A swallow had built a nest in the back of her skull. “A cup nest,” she had explained to the others sitting in the doctor’s waiting room, who nodded and turned back to their magazines. She had looked up the term online, watched videos of swallows flitting across rivers or nesting in barns, heads cocked inquisitively. The thatched hammock swung low down her neck and she tried to imagine the little bird zipping in and out, its jeweled feathers refracting the harsh fluorescent light of the office. As she waited for the doctor, the swallow skimmed her vertebrae, feeding on her desiccated discs. She shivered and pulled her hoodie up over her head.
“MRI results indicate a 4 cm mass in the occipital lobe. Additional lesions are seen at C1 and C2. Advanced stenosis and myelopathy present. Biopsy of mass is recommended.”
She had read that when storms thundered, swallows were unable to find enough food, leaving their babies famished in their nests. She wanted to starve the swallow growing in her skull and spent hours in the local pool, swimming the backstroke, her head submerged in the chlorinated water. The sparrow flitted up and down her spine, perching on each vertebrae, searching for protection. After swimming, she’d fester in the sauna, hoping the little bird would fly free from her to escape the heat or shrivel like an overripe grape on the vine. But the swallow settled in its cup at the base of her skull and seemed to bask in the thick air of the sauna. She’d trudge home from the community pool through drifts of snow, her screams drowned by snowplows scraping the roads, salt crunching in her boot treads. The bird ruffled its downy plumage and preened happily, unphased by the harsh conditions.

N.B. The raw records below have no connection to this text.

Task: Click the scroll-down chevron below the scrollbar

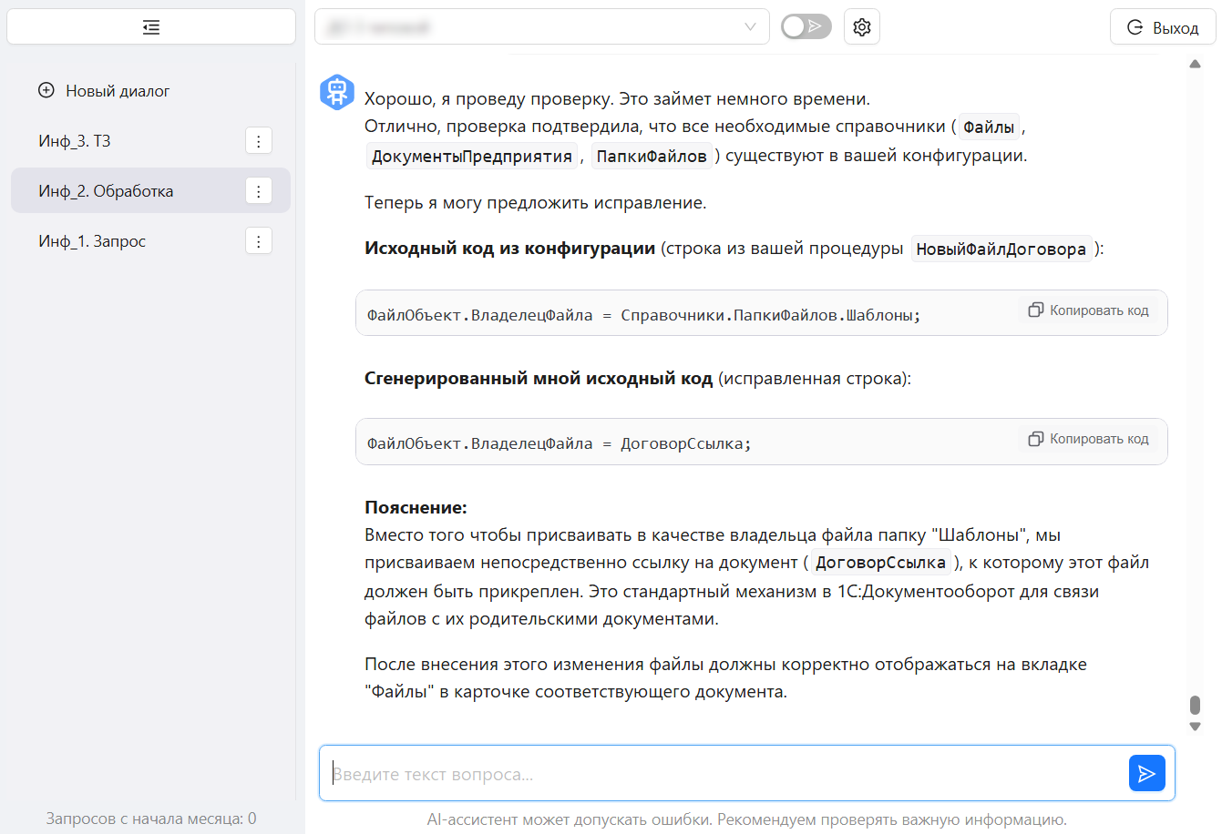Action: [x=1195, y=726]
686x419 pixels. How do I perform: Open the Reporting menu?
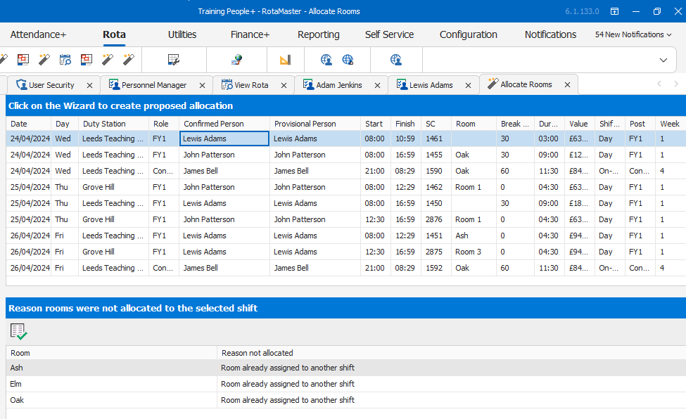pos(318,34)
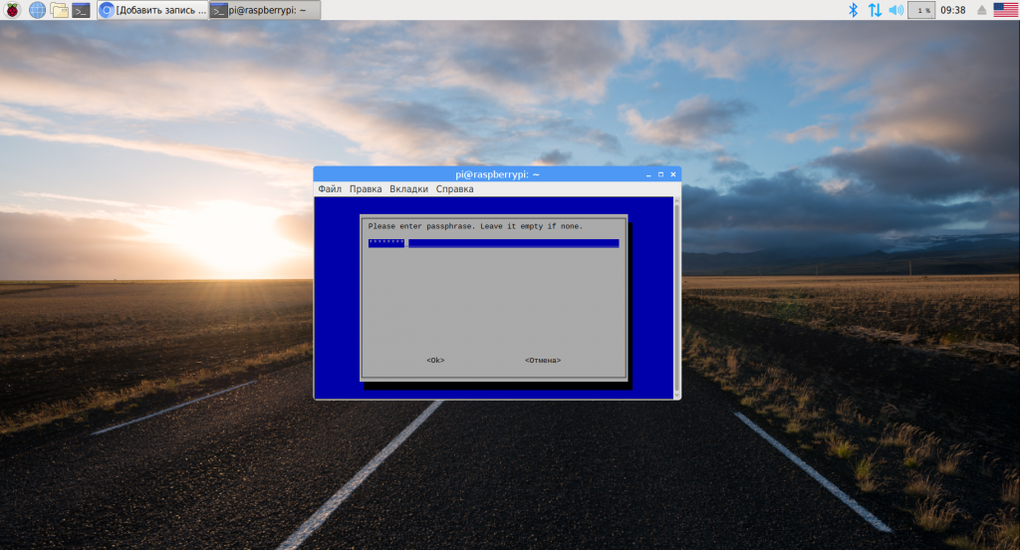Open the network up/down arrows icon
Viewport: 1020px width, 550px height.
[875, 10]
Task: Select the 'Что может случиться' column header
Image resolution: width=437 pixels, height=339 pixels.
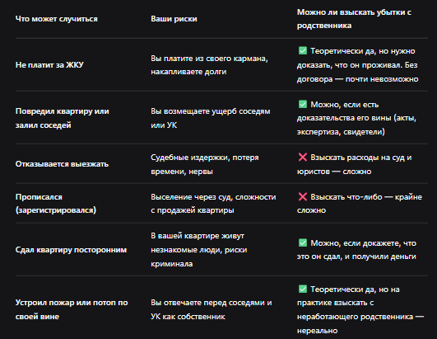Action: 57,19
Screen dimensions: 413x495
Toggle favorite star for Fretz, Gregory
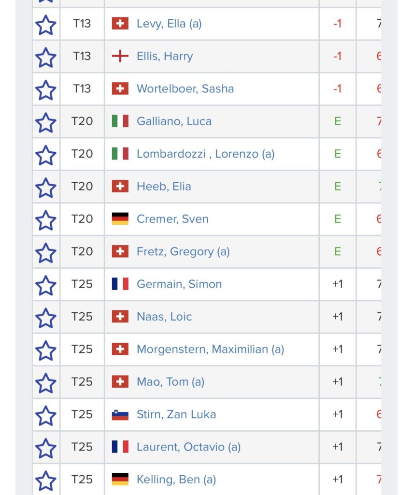coord(46,252)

“Patient is maintaining regular exercise. Recommend seeking additional therapies as needed.”
In the new year, she strung a series of feeders and birdhouses in her yard, hoping to coax the swallow out. Wandering by the river’s edge and along the old canal trail, she tried luring the swallow to dive into the rushing water, to arch and sway, to lunge for the insects skimming the surface. But the swallow would not leave its nest, and spat more mud into her skull, pecking at bits of gray matter to fill in the gaps, preparing for Spring.
“Tumor is benign, holding size, and minimally symptomatic. Recommended course of action: watchful waiting. Repeat MRI in a year.”

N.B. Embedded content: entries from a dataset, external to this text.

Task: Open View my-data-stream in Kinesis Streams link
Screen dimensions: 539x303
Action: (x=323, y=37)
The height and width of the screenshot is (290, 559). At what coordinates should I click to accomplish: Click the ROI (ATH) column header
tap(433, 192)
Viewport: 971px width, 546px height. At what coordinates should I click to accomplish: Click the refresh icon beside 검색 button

The swallow sang to her at night. Its chittering reverberated in her skull as she lay in bed, watching the stars wax and wane in the early morning light. Feathers rustled and molted, clogging her sinuses and ears, and she coughed bitterly, plumes lining the back of her throat. The walls plunged and careened upon her as birdsong wound around her head. The swallow flittered within its skull cage, battering her brain with its feeble wings. She pinched her eyes shut and sank further into the covers as the little bird whined its morning alarm.
“Patient experiences headaches, vertigo, and dysphagia. Is unable to take medicine orally. Start IV interferon.”

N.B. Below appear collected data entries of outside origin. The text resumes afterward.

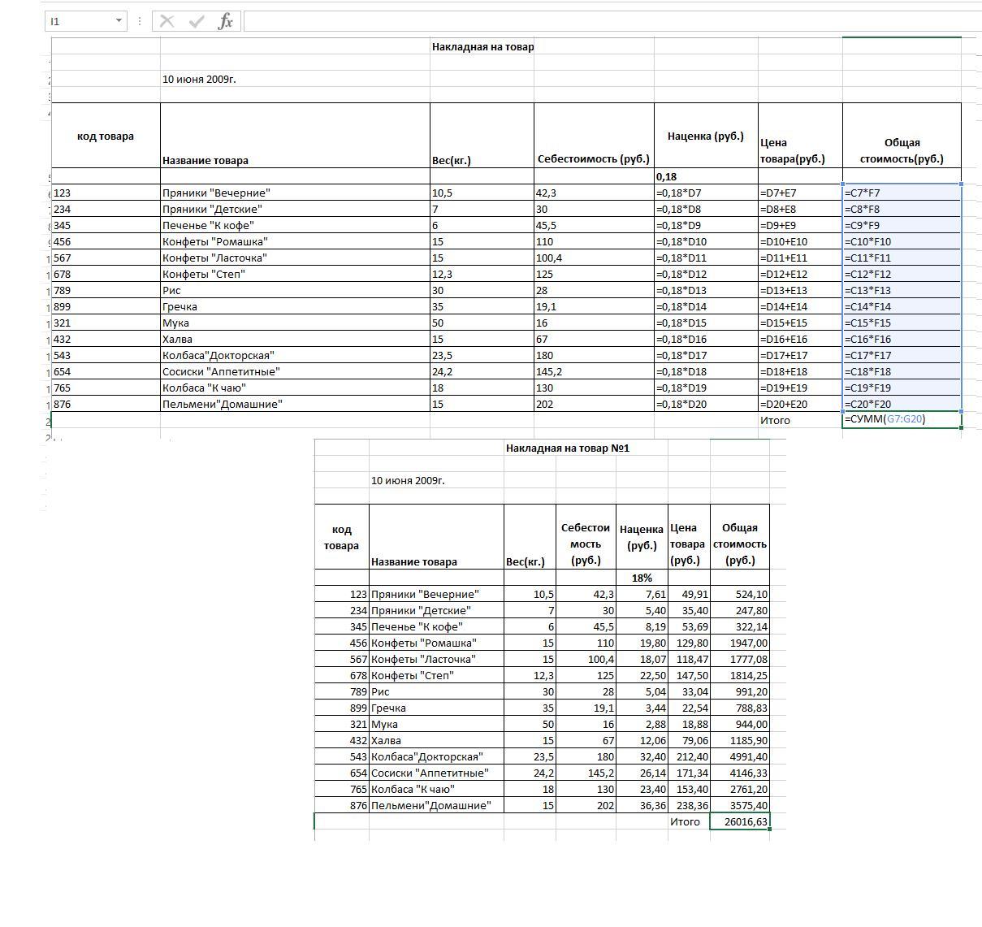Select the cell showing price 238,36
982x927 pixels.
(x=689, y=805)
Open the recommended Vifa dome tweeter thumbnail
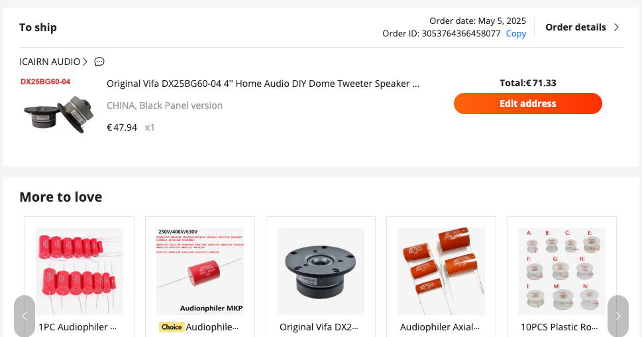This screenshot has width=642, height=337. tap(321, 271)
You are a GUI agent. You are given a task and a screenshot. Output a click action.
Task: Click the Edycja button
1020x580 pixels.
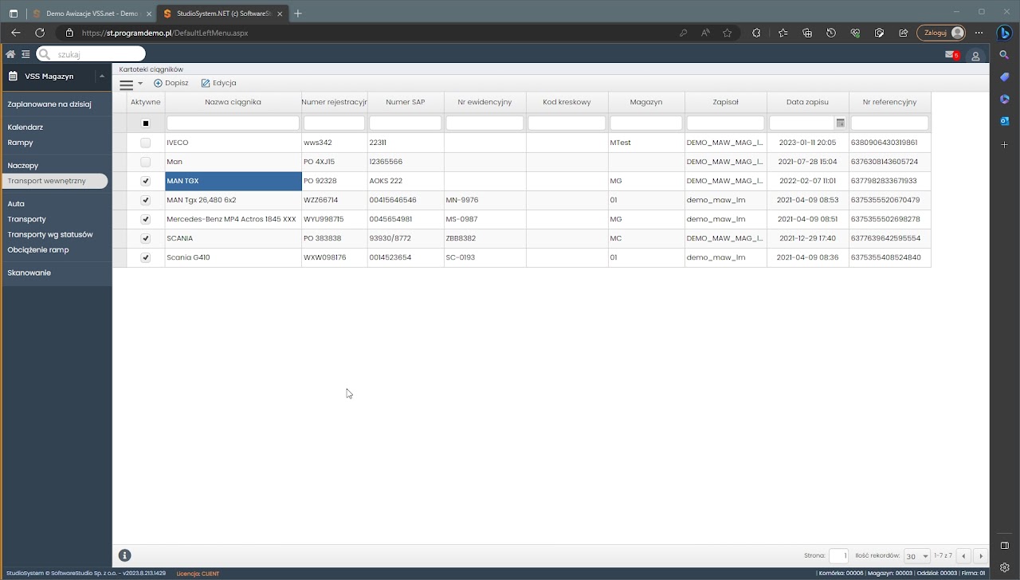[219, 83]
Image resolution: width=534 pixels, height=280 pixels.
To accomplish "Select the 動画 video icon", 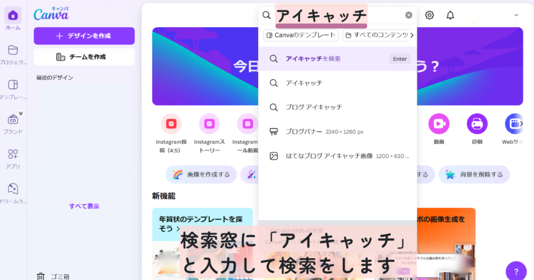I will [x=439, y=124].
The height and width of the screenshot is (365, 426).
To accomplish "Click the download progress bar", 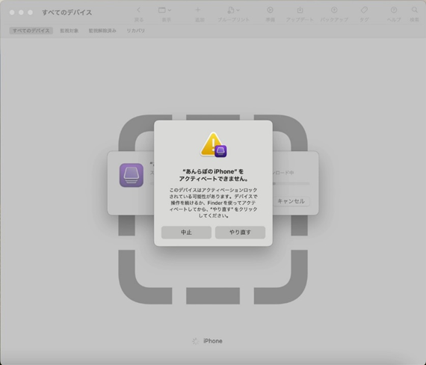I will point(291,183).
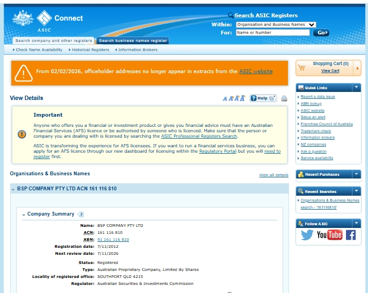This screenshot has width=368, height=293.
Task: Open the ABN 91 161 116 810 link
Action: coord(113,239)
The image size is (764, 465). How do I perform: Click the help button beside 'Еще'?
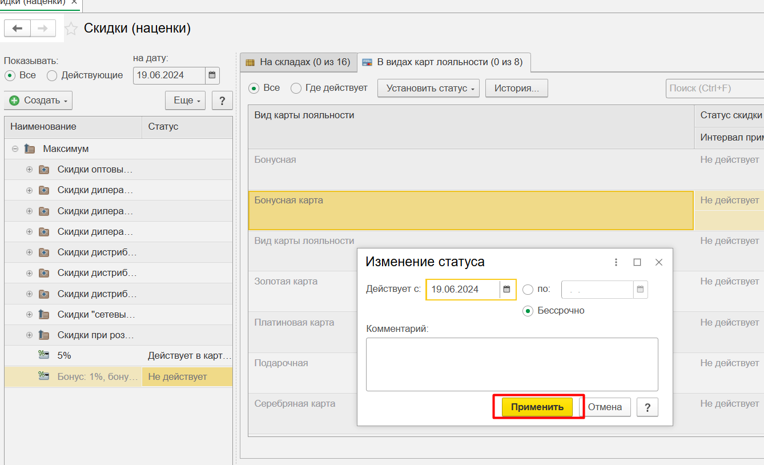click(x=222, y=101)
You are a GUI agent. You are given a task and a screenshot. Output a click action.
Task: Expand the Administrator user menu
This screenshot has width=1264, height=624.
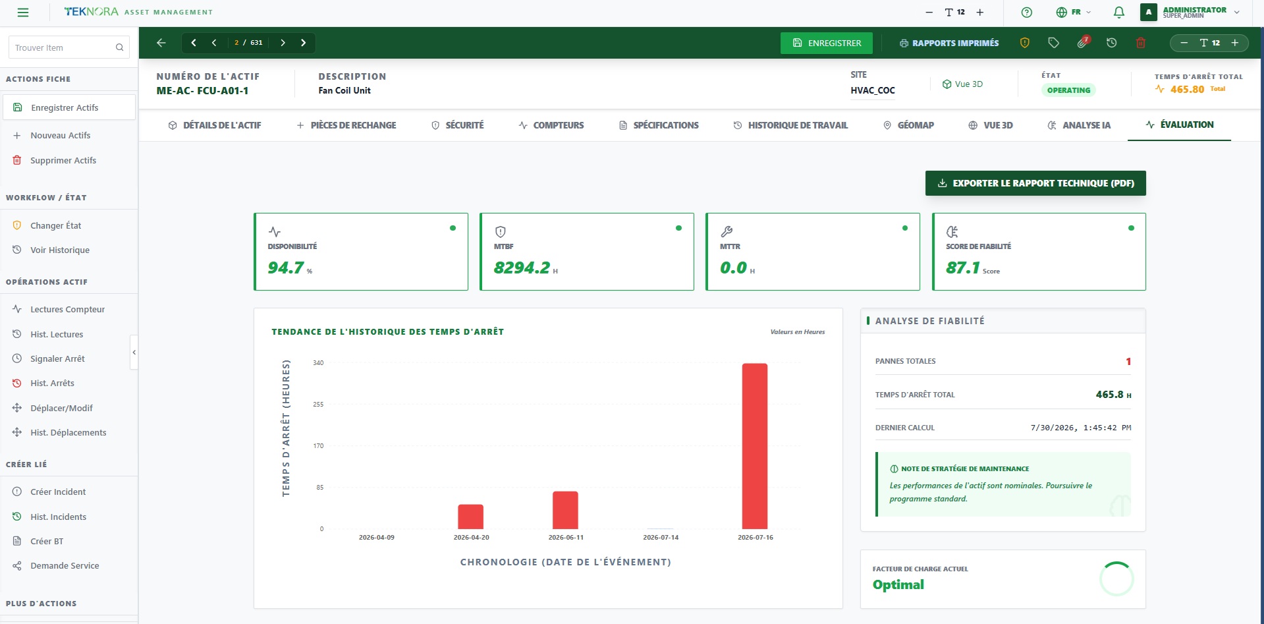1191,12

When gray clouds peeled away to reveal a hazy blue sky, she laced her sneakers and walked to the park, her cane testing the path in front of her. The sun warmed her face and the swallow basked in its nest. Snowmelt had given way to greening grass and clots of mud. Folks dotted the lawn with blankets, jackets shed. Then suddenly she could hear it, beyond the chatter and squeals of children on the playground. She could hear the other birds singing, living in those around her: wings fanning blood through their veins, beaks pecking holes in their muscles, organs. Their bodies were lived in like a favorite flannel or hoodie, comfortably frayed. Or, she thought, like a bird’s nest, sinews sticking out like straw, a discarded ribbon threaded through. She walked and listened to the melodies spilling from a couple playing pickleball, a different tune from a woman walking her dog, another from a girl giggling on a swing. The birds crescendoed in her ears until she had to stop and catch her breath at a bench beneath the pines.
The swallow chittered excitedly, flitting up and down her spine, and finally, she opened her mouth wide so it could sing.